* **Assigned task**: Produce a perfect copy of the listing, matching each line.

* **Source information**:

*** Block opens ***

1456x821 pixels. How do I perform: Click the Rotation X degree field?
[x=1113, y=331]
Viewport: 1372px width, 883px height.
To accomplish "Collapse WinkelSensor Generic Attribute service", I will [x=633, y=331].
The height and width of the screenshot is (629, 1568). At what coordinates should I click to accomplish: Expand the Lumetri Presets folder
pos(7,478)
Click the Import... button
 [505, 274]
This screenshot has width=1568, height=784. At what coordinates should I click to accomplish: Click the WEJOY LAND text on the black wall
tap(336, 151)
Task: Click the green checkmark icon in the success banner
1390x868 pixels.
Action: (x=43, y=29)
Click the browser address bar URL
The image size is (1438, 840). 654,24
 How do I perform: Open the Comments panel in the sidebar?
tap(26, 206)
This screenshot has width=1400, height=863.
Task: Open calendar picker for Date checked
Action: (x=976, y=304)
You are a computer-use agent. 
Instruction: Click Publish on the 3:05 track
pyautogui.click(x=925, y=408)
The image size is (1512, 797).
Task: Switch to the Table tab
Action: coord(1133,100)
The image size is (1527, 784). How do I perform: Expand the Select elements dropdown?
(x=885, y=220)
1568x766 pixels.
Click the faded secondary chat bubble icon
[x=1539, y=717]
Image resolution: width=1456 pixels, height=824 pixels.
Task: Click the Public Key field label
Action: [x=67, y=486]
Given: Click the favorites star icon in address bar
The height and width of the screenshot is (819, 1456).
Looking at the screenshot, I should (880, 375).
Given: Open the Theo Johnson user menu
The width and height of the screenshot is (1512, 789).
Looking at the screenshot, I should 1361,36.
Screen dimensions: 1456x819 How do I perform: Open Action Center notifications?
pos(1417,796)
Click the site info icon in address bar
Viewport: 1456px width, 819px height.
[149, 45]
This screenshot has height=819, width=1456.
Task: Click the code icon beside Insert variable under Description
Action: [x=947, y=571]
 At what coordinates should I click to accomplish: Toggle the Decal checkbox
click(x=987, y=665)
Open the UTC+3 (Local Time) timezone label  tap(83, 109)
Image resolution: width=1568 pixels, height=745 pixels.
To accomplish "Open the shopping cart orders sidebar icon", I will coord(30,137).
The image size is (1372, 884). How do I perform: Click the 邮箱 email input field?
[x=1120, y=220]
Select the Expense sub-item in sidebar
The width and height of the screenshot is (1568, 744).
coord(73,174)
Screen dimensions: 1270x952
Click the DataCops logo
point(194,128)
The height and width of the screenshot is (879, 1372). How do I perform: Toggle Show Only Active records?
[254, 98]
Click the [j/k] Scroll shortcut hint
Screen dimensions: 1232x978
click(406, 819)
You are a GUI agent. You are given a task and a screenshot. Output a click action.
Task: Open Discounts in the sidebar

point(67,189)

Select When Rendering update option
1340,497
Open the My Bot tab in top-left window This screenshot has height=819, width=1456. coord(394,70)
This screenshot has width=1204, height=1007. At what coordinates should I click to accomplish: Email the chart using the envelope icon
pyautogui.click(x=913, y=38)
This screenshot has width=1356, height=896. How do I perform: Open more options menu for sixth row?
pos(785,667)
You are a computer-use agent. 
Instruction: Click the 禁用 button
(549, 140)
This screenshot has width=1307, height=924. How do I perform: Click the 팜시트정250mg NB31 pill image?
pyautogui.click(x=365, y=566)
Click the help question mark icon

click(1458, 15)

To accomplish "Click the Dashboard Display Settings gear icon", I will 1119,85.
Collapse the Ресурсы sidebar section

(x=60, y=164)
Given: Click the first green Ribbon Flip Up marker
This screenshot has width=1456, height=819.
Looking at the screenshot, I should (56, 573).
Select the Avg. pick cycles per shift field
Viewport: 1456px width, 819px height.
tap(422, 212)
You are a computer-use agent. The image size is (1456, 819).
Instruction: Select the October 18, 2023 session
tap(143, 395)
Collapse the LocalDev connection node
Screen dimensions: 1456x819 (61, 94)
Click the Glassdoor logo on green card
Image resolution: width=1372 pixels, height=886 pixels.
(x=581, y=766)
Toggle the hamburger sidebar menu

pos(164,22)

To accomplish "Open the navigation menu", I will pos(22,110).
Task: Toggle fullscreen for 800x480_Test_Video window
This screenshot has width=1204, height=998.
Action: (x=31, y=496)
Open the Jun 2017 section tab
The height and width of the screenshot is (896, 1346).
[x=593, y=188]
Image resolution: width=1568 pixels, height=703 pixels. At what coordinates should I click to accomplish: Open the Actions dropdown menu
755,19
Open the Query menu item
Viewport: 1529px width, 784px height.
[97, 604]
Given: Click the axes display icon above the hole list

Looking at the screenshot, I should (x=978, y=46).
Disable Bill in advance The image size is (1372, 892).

*** Block closes ***

* **Exercise solution**:
1456x821 pixels. How do I perform: Click the Rotation X degree field?
[x=1113, y=331]
Viewport: 1372px width, 883px height.
To accomplish "Collapse WinkelSensor Generic Attribute service", I will [x=633, y=331].
The height and width of the screenshot is (629, 1568). At what coordinates should I click to accomplish: Expand the Lumetri Presets folder
pos(7,478)
Click the Import... button
 [505, 274]
This screenshot has width=1568, height=784. At what coordinates should I click to accomplish: Click the WEJOY LAND text on the black wall
tap(336, 151)
Task: Click the green checkmark icon in the success banner
1390x868 pixels.
Action: (x=43, y=29)
Click the browser address bar URL
The image size is (1438, 840). 654,24
 How do I perform: Open the Comments panel in the sidebar?
tap(26, 206)
This screenshot has width=1400, height=863.
Task: Open calendar picker for Date checked
Action: (x=976, y=304)
You are a computer-use agent. 
Instruction: Click Publish on the 3:05 track
pyautogui.click(x=925, y=408)
The image size is (1512, 797).
Task: Switch to the Table tab
Action: coord(1133,100)
The image size is (1527, 784). How do I perform: Expand the Select elements dropdown?
(x=885, y=220)
1568x766 pixels.
Click the faded secondary chat bubble icon
[x=1539, y=717]
Image resolution: width=1456 pixels, height=824 pixels.
Task: Click the Public Key field label
Action: [x=67, y=486]
Given: Click the favorites star icon in address bar
The height and width of the screenshot is (819, 1456).
Looking at the screenshot, I should (880, 375).
Given: Open the Theo Johnson user menu
The width and height of the screenshot is (1512, 789).
Looking at the screenshot, I should 1361,36.
Screen dimensions: 1456x819 How do I perform: Open Action Center notifications?
pos(1417,796)
Click the site info icon in address bar
Viewport: 1456px width, 819px height.
[149, 45]
This screenshot has height=819, width=1456.
Task: Click the code icon beside Insert variable under Description
Action: [x=947, y=571]
 At what coordinates should I click to accomplish: Toggle the Decal checkbox
click(x=987, y=665)
Open the UTC+3 (Local Time) timezone label  tap(83, 109)
Image resolution: width=1568 pixels, height=745 pixels.
To accomplish "Open the shopping cart orders sidebar icon", I will coord(30,137).
The image size is (1372, 884). How do I perform: Click the 邮箱 email input field?
[x=1120, y=220]
Select the Expense sub-item in sidebar
The width and height of the screenshot is (1568, 744).
coord(73,174)
Screen dimensions: 1270x952
Click the DataCops logo
point(194,128)
The height and width of the screenshot is (879, 1372). How do I perform: Toggle Show Only Active records?
[254, 98]
Click the [j/k] Scroll shortcut hint
Screen dimensions: 1232x978
click(406, 819)
You are a GUI agent. You are given a task and a screenshot. Output a click action.
Task: Open Discounts in the sidebar

point(67,189)

Select When Rendering update option
1340,497
Open the My Bot tab in top-left window This screenshot has height=819, width=1456. coord(394,70)
This screenshot has width=1204, height=1007. At what coordinates should I click to accomplish: Email the chart using the envelope icon
pyautogui.click(x=913, y=38)
This screenshot has width=1356, height=896. How do I perform: Open more options menu for sixth row?
pos(785,667)
You are a computer-use agent. 
Instruction: Click the 禁用 button
(549, 140)
This screenshot has width=1307, height=924. How do I perform: Click the 팜시트정250mg NB31 pill image?
pyautogui.click(x=365, y=566)
Click the help question mark icon

click(1458, 15)

To accomplish "Click the Dashboard Display Settings gear icon", I will 1119,85.
Collapse the Ресурсы sidebar section

(x=60, y=164)
Given: Click the first green Ribbon Flip Up marker
This screenshot has width=1456, height=819.
Looking at the screenshot, I should (56, 573).
Select the Avg. pick cycles per shift field
Viewport: 1456px width, 819px height.
tap(422, 212)
You are a computer-use agent. The image size is (1456, 819).
Instruction: Select the October 18, 2023 session
tap(143, 395)
Collapse the LocalDev connection node
Screen dimensions: 1456x819 (61, 94)
Click the Glassdoor logo on green card
Image resolution: width=1372 pixels, height=886 pixels.
(x=581, y=766)
Toggle the hamburger sidebar menu

pos(164,22)

To accomplish "Open the navigation menu", I will pos(22,110).
Task: Toggle fullscreen for 800x480_Test_Video window
This screenshot has width=1204, height=998.
Action: (x=31, y=496)
Open the Jun 2017 section tab
The height and width of the screenshot is (896, 1346).
[x=593, y=188]
Image resolution: width=1568 pixels, height=703 pixels. At what coordinates should I click to accomplish: Open the Actions dropdown menu
755,19
Open the Query menu item
Viewport: 1529px width, 784px height.
[97, 604]
Given: Click the axes display icon above the hole list

Looking at the screenshot, I should (x=978, y=46).
Disable Bill in advance The image size is (1372, 892).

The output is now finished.